From: Markus Armbruster <armbru@redhat.com>
To: Cao jin <caoj.fnst@cn.fujitsu.com>
Cc: qemu-devel@nongnu.org, Marcel Apfelbaum <marcel@redhat.com>,
"Michael S. Tsirkin" <mst@redhat.com>,
Gerd Hoffmann <kraxel@redhat.com>
Subject: Re: [Qemu-devel] [PATCH v3 2/8] hcd-xhci: check & correct param before using it
Date: Thu, 29 Sep 2016 15:47:56 +0200 [thread overview]
Message-ID: <87bmz695rn.fsf@dusky.pond.sub.org> (raw)
In-Reply-To: <1473839464-8670-3-git-send-email-caoj.fnst@cn.fujitsu.com> (Cao jin's message of "Wed, 14 Sep 2016 15:50:58 +0800")

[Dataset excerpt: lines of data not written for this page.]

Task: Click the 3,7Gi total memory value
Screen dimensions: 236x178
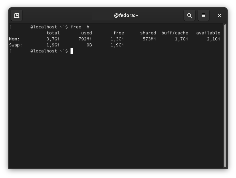Action: [53, 39]
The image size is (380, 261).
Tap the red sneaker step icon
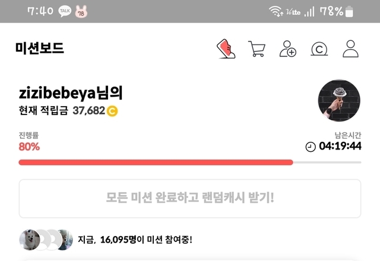pos(226,49)
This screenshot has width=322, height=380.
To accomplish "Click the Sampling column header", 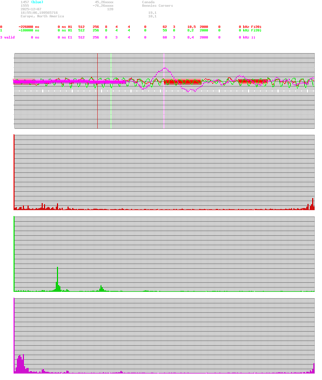I will point(208,23).
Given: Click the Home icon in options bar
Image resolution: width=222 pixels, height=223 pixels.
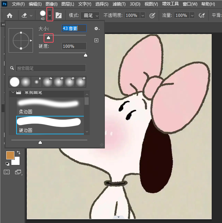Looking at the screenshot, I should tap(10, 15).

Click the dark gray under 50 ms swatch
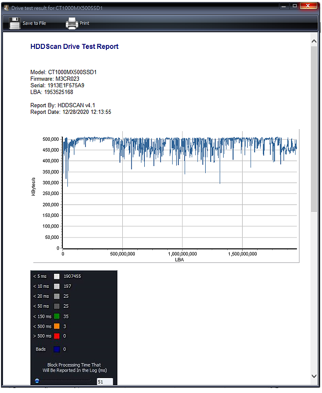57,306
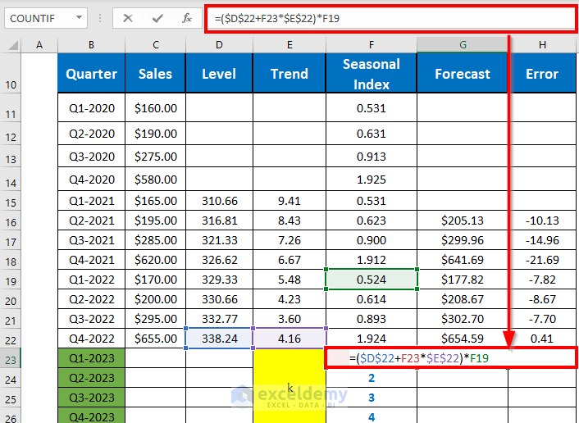Select the Q1-2023 green cell

coord(91,357)
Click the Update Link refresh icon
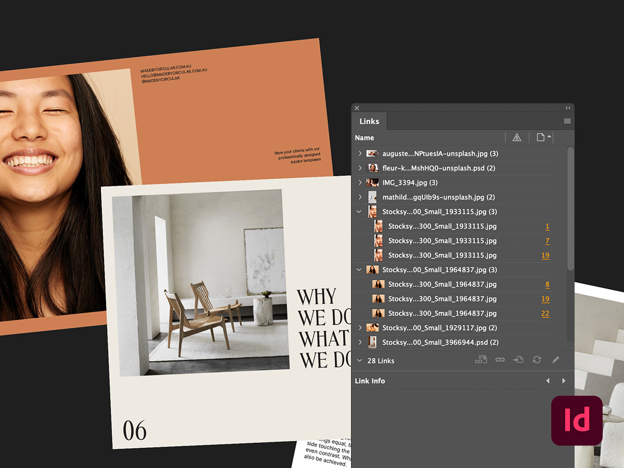The width and height of the screenshot is (624, 468). coord(536,360)
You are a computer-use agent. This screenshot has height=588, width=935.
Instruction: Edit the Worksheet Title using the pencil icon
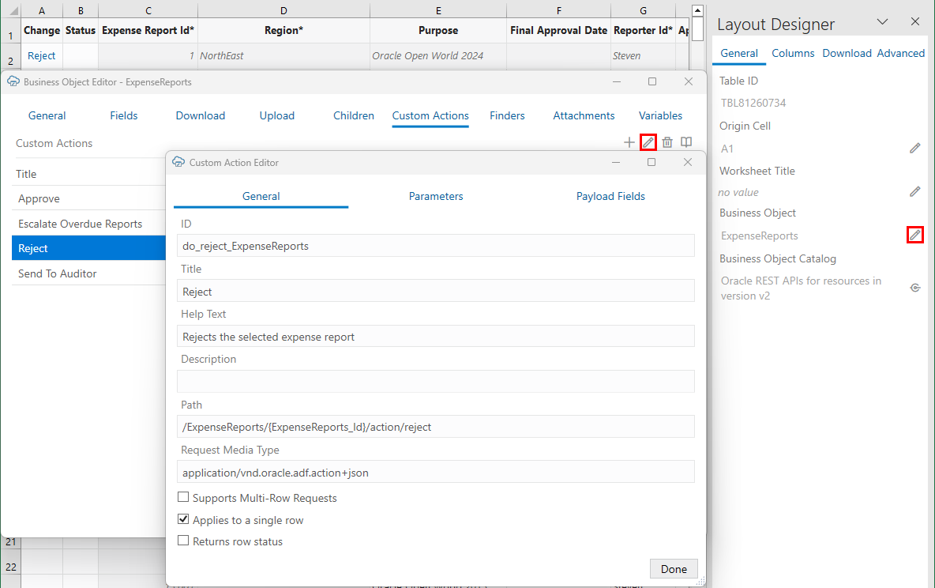coord(914,191)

Cao jin <caoj.fnst@cn.fujitsu.com> writes:
> Param checking/correcting code of xchi->numintrs should be placed before
> it is used.
> Also move some resource-alloc code down, save the strenth to free them
> on msi_init's failure.
>
> CC: Gerd Hoffmann <kraxel@redhat.com>
> CC: Markus Armbruster <armbru@redhat.com>
> CC: Marcel Apfelbaum <marcel@redhat.com>
> CC: Michael S. Tsirkin <mst@redhat.com>
> Signed-off-by: Cao jin <caoj.fnst@cn.fujitsu.com>
> ---
> hw/usb/hcd-xhci.c | 39 +++++++++++++++++++--------------------
> 1 file changed, 19 insertions(+), 20 deletions(-)
>
> diff --git a/hw/usb/hcd-xhci.c b/hw/usb/hcd-xhci.c
> index 188f954..95b1954 100644
> --- a/hw/usb/hcd-xhci.c
> +++ b/hw/usb/hcd-xhci.c
> @@ -3594,25 +3594,6 @@ static void usb_xhci_realize(struct PCIDevice *dev, Error **errp)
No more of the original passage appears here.